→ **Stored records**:
_ _ _ _ _ _ _

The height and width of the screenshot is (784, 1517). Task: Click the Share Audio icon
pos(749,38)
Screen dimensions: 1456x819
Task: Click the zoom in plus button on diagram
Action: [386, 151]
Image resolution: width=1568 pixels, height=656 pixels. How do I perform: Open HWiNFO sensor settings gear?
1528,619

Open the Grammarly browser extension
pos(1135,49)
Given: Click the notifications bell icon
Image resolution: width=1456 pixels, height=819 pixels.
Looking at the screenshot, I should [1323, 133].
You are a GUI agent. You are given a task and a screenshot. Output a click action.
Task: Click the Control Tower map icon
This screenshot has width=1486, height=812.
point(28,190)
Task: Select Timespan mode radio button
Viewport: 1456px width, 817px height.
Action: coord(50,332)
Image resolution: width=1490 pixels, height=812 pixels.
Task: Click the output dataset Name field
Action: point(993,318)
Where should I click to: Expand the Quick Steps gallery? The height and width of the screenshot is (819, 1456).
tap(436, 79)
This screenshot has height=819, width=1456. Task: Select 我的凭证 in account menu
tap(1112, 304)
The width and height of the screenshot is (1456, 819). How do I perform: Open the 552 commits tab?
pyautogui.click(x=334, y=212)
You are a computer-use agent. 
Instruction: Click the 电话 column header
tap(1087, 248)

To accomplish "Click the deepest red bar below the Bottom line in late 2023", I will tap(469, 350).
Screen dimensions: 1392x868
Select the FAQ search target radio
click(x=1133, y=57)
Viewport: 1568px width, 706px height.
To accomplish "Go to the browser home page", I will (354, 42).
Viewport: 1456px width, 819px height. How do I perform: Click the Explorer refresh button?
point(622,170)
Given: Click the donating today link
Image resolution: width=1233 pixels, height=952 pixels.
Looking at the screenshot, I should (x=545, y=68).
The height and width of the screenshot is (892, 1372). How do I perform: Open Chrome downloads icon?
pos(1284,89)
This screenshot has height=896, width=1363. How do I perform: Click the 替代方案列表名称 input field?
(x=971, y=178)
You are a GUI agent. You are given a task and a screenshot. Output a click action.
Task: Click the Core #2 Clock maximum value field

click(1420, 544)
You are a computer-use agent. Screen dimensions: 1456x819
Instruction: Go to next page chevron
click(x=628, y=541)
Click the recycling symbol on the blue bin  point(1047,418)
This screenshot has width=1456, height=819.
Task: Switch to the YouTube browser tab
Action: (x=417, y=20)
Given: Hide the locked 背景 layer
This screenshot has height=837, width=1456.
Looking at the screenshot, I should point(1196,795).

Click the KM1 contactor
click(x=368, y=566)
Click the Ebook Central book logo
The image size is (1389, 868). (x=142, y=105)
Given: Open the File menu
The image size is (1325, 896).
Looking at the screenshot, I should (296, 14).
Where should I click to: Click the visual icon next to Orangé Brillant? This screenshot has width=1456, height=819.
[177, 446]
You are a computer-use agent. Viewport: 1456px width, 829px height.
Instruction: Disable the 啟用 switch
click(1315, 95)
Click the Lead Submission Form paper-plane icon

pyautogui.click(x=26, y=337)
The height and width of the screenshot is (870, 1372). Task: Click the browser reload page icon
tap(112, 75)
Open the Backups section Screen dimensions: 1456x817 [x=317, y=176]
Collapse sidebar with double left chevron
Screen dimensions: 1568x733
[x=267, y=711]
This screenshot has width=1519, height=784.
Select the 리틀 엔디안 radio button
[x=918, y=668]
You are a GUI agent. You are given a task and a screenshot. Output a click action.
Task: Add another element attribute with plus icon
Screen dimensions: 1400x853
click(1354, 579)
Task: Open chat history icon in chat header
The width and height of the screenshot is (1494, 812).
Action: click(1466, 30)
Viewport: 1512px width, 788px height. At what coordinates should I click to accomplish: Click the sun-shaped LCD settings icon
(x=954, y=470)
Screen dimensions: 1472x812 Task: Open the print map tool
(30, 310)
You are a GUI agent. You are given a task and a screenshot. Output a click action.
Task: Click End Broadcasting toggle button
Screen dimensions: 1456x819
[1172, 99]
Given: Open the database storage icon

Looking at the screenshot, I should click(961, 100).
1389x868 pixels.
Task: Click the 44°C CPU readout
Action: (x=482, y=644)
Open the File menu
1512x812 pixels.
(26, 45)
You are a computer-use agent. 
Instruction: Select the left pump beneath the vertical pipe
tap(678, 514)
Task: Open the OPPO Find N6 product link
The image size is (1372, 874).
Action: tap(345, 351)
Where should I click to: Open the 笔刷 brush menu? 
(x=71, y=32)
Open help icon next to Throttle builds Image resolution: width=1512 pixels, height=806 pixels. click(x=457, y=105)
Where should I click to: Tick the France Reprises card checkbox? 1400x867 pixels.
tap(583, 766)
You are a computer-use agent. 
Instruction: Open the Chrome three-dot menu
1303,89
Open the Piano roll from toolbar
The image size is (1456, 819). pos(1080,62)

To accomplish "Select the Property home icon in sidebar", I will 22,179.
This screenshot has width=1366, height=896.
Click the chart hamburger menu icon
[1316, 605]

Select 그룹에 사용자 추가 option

_ _ _ _ _ _ _

Output the records once more, exactly as they stand.

→ **Result below**:
The height and width of the screenshot is (784, 1517). Task: Click the Share Audio icon
pos(749,38)
Screen dimensions: 1456x819
Task: Click the zoom in plus button on diagram
Action: [386, 151]
Image resolution: width=1568 pixels, height=656 pixels. How do I perform: Open HWiNFO sensor settings gear?
1528,619

Open the Grammarly browser extension
pos(1135,49)
Given: Click the notifications bell icon
Image resolution: width=1456 pixels, height=819 pixels.
Looking at the screenshot, I should [1323, 133].
You are a GUI agent. You are given a task and a screenshot. Output a click action.
Task: Click the Control Tower map icon
This screenshot has width=1486, height=812.
point(28,190)
Task: Select Timespan mode radio button
Viewport: 1456px width, 817px height.
Action: coord(50,332)
Image resolution: width=1490 pixels, height=812 pixels.
Task: Click the output dataset Name field
Action: point(993,318)
Where should I click to: Expand the Quick Steps gallery? The height and width of the screenshot is (819, 1456).
tap(436, 79)
This screenshot has height=819, width=1456. Task: Select 我的凭证 in account menu
tap(1112, 304)
The width and height of the screenshot is (1456, 819). How do I perform: Open the 552 commits tab?
pyautogui.click(x=334, y=212)
You are a computer-use agent. 
Instruction: Click the 电话 column header
tap(1087, 248)

To accomplish "Click the deepest red bar below the Bottom line in late 2023", I will tap(469, 350).
Screen dimensions: 1392x868
Select the FAQ search target radio
click(x=1133, y=57)
Viewport: 1568px width, 706px height.
To accomplish "Go to the browser home page", I will (354, 42).
Viewport: 1456px width, 819px height. How do I perform: Click the Explorer refresh button?
point(622,170)
Given: Click the donating today link
Image resolution: width=1233 pixels, height=952 pixels.
Looking at the screenshot, I should (x=545, y=68).
The height and width of the screenshot is (892, 1372). How do I perform: Open Chrome downloads icon?
pos(1284,89)
This screenshot has height=896, width=1363. How do I perform: Click the 替代方案列表名称 input field?
(x=971, y=178)
You are a GUI agent. You are given a task and a screenshot. Output a click action.
Task: Click the Core #2 Clock maximum value field

click(1420, 544)
You are a computer-use agent. Screen dimensions: 1456x819
Instruction: Go to next page chevron
click(x=628, y=541)
Click the recycling symbol on the blue bin  point(1047,418)
This screenshot has width=1456, height=819.
Task: Switch to the YouTube browser tab
Action: (x=417, y=20)
Given: Hide the locked 背景 layer
This screenshot has height=837, width=1456.
Looking at the screenshot, I should point(1196,795).

Click the KM1 contactor
click(x=368, y=566)
Click the Ebook Central book logo
The image size is (1389, 868). (x=142, y=105)
Given: Open the File menu
The image size is (1325, 896).
Looking at the screenshot, I should (296, 14).
Where should I click to: Click the visual icon next to Orangé Brillant? This screenshot has width=1456, height=819.
[177, 446]
You are a computer-use agent. Viewport: 1456px width, 829px height.
Instruction: Disable the 啟用 switch
click(1315, 95)
Click the Lead Submission Form paper-plane icon

pyautogui.click(x=26, y=337)
The height and width of the screenshot is (870, 1372). Task: Click the browser reload page icon
tap(112, 75)
Open the Backups section Screen dimensions: 1456x817 [x=317, y=176]
Collapse sidebar with double left chevron
Screen dimensions: 1568x733
[x=267, y=711]
This screenshot has width=1519, height=784.
Select the 리틀 엔디안 radio button
[x=918, y=668]
You are a GUI agent. You are given a task and a screenshot. Output a click action.
Task: Add another element attribute with plus icon
Screen dimensions: 1400x853
click(1354, 579)
Task: Open chat history icon in chat header
The width and height of the screenshot is (1494, 812).
Action: click(1466, 30)
Viewport: 1512px width, 788px height. At what coordinates should I click to accomplish: Click the sun-shaped LCD settings icon
(x=954, y=470)
Screen dimensions: 1472x812 Task: Open the print map tool
(30, 310)
You are a GUI agent. You are given a task and a screenshot. Output a click action.
Task: Click End Broadcasting toggle button
Screen dimensions: 1456x819
[1172, 99]
Given: Open the database storage icon

Looking at the screenshot, I should click(961, 100).
1389x868 pixels.
Task: Click the 44°C CPU readout
Action: (x=482, y=644)
Open the File menu
1512x812 pixels.
(26, 45)
You are a computer-use agent. 
Instruction: Select the left pump beneath the vertical pipe
tap(678, 514)
Task: Open the OPPO Find N6 product link
The image size is (1372, 874).
Action: tap(345, 351)
Where should I click to: Open the 笔刷 brush menu? 
(x=71, y=32)
Open help icon next to Throttle builds Image resolution: width=1512 pixels, height=806 pixels. click(x=457, y=105)
Where should I click to: Tick the France Reprises card checkbox? 1400x867 pixels.
tap(583, 766)
You are a computer-use agent. 
Instruction: Open the Chrome three-dot menu
1303,89
Open the Piano roll from toolbar
The image size is (1456, 819). pos(1080,62)

To accomplish "Select the Property home icon in sidebar", I will 22,179.
This screenshot has width=1366, height=896.
Click the chart hamburger menu icon
[1316, 605]

Select 그룹에 사용자 추가 option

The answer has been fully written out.